[Recorded data]
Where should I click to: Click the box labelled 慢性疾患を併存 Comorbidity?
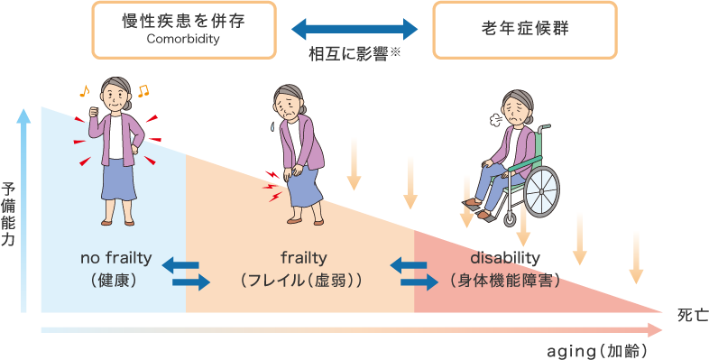coord(183,30)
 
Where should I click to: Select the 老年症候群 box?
coord(525,30)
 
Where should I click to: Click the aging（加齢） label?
coord(598,349)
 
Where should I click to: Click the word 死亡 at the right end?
coord(693,314)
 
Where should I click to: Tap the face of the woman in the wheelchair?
coord(515,112)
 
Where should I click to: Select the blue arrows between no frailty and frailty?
coord(185,273)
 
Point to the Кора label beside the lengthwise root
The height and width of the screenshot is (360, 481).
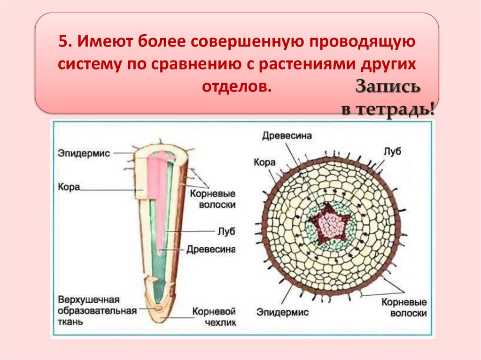[x=69, y=187]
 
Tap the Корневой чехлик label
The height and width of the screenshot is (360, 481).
[x=214, y=316]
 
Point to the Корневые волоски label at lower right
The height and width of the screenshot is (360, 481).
[x=404, y=307]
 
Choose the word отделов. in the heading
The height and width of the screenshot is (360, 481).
[x=237, y=87]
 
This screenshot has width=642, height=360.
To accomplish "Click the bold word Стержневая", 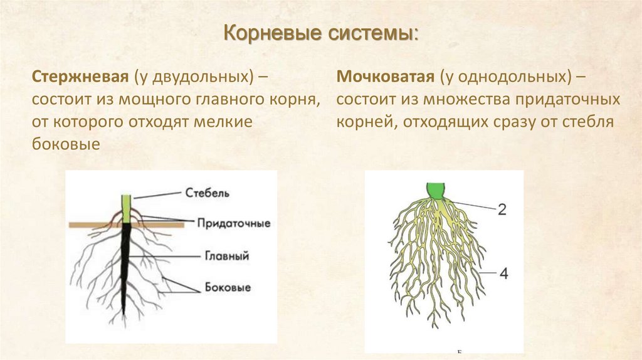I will [80, 77].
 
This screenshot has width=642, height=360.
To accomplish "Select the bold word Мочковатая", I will [385, 77].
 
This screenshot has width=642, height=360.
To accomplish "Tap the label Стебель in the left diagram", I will [208, 193].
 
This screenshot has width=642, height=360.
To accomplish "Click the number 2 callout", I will [502, 210].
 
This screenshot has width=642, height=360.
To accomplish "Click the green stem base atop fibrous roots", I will [436, 190].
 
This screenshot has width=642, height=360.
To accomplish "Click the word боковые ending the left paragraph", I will [66, 144].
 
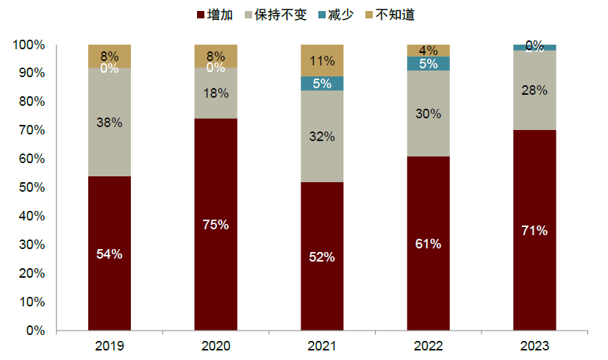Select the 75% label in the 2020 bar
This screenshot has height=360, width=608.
pos(215,225)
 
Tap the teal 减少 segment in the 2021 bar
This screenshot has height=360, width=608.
pos(322,83)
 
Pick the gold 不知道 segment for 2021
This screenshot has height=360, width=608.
pos(322,60)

** GIVEN TASK **
Copy out the entries above verbatim, from the line containing "Tap the teal 减少 segment in the 2021 bar" through the end of the entries, with both ends included.

** COMPLETED EXERCISE **
Tap the teal 减少 segment in the 2021 bar
This screenshot has height=360, width=608.
pos(322,83)
 
Pick the gold 不知道 segment for 2021
This screenshot has height=360, width=608.
pos(322,60)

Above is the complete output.